= Karen Gerşon Şarhon =

Scholar of Judaeo-Spanish (born 1958)

Karen Gerşon Şarhon (born 1958) is a scholar of Judaeo-Spanish and the coordinator of the Ottoman-Turkish Sephardic Research Center.

==Early life and education==
Gerşon was born on 25 May 1958 in Istanbul, Turkey to Suzi (Sultana) and Beni (Baruh) Gerşon, who were Ladino-speaking Sephardic Jews, whose ancestors came to the Ottoman Empire after the expulsion of Jews from Spain in 1492. Although her parents spoke Ladino at home, they had studied in the French schools of Istanbul and instead chose to speak to her in French, which caused her to initially not be fluent in her ancestral language. She first started learning Turkish in elementary school and continued her French studies through a private tutor following the third grade. She was introduced to the English language when she joined the English High School for Girls in her hometown. Studying there for five years (including two preparatory years learning English), she then went to Robert College and in 1976 entered Boğaziçi University, majoring in English Philology and Linguistics.

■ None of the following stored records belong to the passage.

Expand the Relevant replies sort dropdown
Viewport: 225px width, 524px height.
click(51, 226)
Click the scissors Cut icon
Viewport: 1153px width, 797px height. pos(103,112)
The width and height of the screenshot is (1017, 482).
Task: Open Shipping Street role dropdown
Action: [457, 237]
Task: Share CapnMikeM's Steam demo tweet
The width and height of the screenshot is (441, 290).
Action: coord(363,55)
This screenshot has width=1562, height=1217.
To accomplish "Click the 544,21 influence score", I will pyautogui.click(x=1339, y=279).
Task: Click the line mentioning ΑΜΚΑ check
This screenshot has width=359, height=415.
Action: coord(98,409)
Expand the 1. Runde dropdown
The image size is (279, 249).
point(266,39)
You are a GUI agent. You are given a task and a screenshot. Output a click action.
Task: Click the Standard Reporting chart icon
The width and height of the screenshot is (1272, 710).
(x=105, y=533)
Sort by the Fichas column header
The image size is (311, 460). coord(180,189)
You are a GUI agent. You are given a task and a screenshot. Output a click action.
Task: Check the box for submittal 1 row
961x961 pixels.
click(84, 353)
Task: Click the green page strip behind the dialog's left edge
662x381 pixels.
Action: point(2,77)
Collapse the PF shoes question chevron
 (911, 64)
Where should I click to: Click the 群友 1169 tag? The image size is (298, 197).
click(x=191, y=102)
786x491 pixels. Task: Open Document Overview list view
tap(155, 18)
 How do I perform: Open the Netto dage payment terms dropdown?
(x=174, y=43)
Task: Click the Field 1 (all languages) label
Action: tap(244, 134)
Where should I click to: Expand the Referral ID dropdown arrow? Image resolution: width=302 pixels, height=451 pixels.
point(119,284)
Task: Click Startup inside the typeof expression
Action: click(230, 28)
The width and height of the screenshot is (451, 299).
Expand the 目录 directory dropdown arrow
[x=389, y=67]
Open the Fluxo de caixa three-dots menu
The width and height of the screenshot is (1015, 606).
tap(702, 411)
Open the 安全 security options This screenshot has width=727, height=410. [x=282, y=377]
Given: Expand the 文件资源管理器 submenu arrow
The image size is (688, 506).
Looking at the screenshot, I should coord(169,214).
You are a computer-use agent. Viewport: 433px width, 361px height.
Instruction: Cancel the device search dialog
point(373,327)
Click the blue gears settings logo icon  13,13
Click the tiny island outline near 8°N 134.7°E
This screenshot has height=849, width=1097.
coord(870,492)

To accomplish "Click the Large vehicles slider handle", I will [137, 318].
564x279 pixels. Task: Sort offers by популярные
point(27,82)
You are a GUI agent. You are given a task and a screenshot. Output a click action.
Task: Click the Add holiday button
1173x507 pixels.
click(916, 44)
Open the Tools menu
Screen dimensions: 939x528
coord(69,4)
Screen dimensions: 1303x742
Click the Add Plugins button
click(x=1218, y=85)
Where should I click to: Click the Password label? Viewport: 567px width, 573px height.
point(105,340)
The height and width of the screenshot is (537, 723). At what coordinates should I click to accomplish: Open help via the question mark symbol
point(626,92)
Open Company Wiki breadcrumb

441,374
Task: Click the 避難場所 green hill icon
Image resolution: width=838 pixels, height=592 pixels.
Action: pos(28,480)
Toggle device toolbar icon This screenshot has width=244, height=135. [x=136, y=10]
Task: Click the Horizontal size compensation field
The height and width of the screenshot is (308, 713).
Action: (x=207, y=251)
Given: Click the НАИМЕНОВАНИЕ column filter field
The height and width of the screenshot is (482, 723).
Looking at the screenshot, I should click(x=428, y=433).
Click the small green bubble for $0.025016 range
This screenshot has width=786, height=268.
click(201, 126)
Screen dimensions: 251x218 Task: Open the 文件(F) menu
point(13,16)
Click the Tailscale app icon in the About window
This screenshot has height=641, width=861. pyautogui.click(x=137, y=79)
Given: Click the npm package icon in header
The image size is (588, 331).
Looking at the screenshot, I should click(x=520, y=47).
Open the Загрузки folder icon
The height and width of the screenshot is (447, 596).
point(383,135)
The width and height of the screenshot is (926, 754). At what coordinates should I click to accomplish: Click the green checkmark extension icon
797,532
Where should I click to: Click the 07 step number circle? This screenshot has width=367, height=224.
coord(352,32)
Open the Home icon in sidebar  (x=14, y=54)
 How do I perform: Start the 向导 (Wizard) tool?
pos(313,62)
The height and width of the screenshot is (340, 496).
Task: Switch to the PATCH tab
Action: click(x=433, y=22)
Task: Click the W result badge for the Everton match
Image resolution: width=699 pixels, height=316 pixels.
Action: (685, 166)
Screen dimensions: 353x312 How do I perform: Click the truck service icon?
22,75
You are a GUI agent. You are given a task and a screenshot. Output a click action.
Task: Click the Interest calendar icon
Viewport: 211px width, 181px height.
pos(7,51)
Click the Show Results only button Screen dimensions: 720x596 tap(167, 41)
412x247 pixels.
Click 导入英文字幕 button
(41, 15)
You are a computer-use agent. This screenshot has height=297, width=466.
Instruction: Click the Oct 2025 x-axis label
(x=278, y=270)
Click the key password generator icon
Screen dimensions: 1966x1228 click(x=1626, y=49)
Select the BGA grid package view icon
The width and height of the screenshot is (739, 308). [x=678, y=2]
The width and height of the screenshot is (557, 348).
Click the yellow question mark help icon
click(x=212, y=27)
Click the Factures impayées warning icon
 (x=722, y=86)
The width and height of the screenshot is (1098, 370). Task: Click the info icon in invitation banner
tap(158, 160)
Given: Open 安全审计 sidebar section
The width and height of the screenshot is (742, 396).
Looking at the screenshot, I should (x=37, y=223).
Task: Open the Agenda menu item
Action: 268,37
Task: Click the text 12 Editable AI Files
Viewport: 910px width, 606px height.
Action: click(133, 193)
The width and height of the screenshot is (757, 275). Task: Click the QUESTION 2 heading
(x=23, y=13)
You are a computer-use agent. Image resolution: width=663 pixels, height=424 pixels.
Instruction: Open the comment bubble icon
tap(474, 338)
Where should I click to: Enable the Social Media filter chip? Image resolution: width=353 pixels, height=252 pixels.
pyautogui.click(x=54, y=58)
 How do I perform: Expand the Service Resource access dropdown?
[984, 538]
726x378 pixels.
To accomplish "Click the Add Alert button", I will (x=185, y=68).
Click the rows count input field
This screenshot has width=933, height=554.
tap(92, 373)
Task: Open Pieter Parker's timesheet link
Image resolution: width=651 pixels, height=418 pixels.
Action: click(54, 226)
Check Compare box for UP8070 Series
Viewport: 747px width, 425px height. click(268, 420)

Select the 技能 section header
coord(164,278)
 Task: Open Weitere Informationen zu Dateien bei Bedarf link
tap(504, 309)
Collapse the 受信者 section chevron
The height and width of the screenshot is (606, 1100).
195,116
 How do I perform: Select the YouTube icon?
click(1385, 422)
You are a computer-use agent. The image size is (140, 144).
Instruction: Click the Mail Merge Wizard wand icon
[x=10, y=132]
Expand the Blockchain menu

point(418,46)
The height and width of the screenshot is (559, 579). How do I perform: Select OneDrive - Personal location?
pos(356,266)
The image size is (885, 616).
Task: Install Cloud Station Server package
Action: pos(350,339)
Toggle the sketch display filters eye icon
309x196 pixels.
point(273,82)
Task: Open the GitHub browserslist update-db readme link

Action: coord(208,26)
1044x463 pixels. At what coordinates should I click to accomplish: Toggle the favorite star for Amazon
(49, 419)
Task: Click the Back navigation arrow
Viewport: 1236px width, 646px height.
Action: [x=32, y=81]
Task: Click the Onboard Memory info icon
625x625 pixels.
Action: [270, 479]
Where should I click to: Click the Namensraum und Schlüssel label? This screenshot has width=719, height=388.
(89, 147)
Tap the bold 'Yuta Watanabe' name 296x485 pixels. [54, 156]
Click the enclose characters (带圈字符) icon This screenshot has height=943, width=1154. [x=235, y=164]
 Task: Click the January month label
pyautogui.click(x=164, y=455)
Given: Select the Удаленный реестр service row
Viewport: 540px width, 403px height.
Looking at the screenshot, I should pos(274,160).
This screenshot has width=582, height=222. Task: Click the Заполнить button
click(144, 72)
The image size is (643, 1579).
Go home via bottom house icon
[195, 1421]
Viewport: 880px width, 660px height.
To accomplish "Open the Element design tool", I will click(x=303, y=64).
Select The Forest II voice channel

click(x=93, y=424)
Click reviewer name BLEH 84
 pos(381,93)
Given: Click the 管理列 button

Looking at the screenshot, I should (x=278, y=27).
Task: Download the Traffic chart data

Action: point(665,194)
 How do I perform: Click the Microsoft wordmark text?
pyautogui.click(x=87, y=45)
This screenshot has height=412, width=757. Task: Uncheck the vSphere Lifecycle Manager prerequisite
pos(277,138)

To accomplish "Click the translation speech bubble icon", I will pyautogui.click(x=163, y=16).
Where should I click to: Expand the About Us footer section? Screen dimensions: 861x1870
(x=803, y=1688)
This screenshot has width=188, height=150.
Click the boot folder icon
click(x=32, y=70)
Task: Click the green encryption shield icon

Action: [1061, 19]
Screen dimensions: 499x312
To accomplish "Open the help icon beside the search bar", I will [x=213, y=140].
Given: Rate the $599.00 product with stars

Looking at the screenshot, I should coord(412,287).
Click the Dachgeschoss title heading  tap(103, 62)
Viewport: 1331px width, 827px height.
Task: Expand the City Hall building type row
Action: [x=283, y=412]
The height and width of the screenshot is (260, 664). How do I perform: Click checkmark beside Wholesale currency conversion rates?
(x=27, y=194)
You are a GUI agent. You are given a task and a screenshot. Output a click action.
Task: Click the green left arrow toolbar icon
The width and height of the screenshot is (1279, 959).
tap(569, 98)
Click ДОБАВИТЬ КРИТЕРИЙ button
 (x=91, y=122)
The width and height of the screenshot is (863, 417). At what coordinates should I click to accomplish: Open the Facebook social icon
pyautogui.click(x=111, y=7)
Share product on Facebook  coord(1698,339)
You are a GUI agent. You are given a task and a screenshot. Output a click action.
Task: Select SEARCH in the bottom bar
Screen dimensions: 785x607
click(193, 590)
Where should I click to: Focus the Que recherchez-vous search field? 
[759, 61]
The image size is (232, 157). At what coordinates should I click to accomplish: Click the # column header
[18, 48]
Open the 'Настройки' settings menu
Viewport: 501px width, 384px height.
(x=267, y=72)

Gerşon is currently the coordinator of the Istanbul-based Sephardic Centre of Istanbul, which was established in 2003 to promote Sephardic culture and the Ladino language in Turkey and abroad. Gerşon is also the editor-in-chief of El Amaneser, the monthly Ladino-language supplement of the Turkish Jewish newspaper Şalom. El Amaneser has been published continually since it was originally launched in 2003.

==Personal life==
In 1992, she married Jozi Yusuf Şarhon and had her daughter, Selin Şarhon, in 1996.

==Works==
- "Ladino in Turkey: The Situation Today as Reflected by the Ladino Database Project" European Judaism, 44: Issue 1 (2011): 62–71
- "Judeo-Spanish: Where We Are, And Where We Are Going" International Sephardic Journal 1, no. 1 (2004): 74-78
- "Culture and Music of the Jews of Turkey" Jewish Renaissance Magazine 9, no. 2 (2010)

==Discography==
- Los Pasharos Sefaradis Vol. I (1987)
- Los Pasharos Sefaradis Vol. II (1987)
- Los Pasharos Sefaradis Vol. III (1987)
- La Romansa de Rika Kuriel (1988)
- Kantikas Para Syempre (1995)
- Zemirot: Turkish-Sephardic Synagogue Hymns (2002)
- Kantikas Para Syempre, 2nd edition (2003)
- Las Puertas (2005)
- Tangos Sefaradis del Dip del Baul (2017)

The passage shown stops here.